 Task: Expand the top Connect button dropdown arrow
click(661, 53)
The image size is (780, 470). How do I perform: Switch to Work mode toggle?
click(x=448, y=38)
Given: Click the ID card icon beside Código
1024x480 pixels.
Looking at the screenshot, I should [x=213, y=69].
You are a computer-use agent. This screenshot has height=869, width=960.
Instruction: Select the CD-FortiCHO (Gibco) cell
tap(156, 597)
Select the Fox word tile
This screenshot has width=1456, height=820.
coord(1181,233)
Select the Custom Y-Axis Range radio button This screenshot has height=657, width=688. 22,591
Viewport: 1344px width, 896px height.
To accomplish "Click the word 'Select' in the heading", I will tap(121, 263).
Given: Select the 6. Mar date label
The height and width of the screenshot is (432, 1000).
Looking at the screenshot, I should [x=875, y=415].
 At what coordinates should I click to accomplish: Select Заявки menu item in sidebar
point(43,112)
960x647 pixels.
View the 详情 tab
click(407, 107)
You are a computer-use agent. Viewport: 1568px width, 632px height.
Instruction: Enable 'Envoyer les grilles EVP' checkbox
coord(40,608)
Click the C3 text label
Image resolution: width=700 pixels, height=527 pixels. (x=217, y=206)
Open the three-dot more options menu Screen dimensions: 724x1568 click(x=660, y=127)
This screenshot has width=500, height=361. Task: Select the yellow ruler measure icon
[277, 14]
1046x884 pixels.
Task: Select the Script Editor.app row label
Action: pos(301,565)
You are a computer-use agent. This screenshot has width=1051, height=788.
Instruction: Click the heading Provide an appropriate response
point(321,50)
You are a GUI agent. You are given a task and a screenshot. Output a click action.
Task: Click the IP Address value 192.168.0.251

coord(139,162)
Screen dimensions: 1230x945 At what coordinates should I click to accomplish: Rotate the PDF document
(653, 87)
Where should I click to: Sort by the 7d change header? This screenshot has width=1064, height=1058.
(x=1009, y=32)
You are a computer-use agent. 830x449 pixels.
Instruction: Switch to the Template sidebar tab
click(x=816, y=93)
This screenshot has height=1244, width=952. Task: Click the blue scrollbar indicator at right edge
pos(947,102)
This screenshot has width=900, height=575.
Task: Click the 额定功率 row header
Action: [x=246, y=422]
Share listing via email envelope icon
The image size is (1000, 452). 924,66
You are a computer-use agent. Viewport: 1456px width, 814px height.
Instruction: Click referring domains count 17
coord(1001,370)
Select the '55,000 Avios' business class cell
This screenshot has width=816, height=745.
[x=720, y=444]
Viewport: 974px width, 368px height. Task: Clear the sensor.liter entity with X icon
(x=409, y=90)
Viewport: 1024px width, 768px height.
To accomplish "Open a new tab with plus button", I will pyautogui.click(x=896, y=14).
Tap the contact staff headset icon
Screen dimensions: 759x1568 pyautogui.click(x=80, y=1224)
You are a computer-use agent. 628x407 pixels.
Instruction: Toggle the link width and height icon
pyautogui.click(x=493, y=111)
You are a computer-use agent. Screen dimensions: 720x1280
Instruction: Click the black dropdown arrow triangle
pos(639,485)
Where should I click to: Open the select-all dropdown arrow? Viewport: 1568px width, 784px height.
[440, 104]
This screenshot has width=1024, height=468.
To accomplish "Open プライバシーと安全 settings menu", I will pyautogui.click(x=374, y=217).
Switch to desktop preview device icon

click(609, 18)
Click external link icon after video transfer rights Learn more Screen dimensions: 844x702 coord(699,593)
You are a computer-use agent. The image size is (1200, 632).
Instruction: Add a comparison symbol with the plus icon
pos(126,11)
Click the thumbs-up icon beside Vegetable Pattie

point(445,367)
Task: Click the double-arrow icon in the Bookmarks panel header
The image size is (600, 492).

**BRIEF:**
Only the number is needed. Say how many lines of the entries contain "more".

**RESULT OF THE EXERCISE:**
2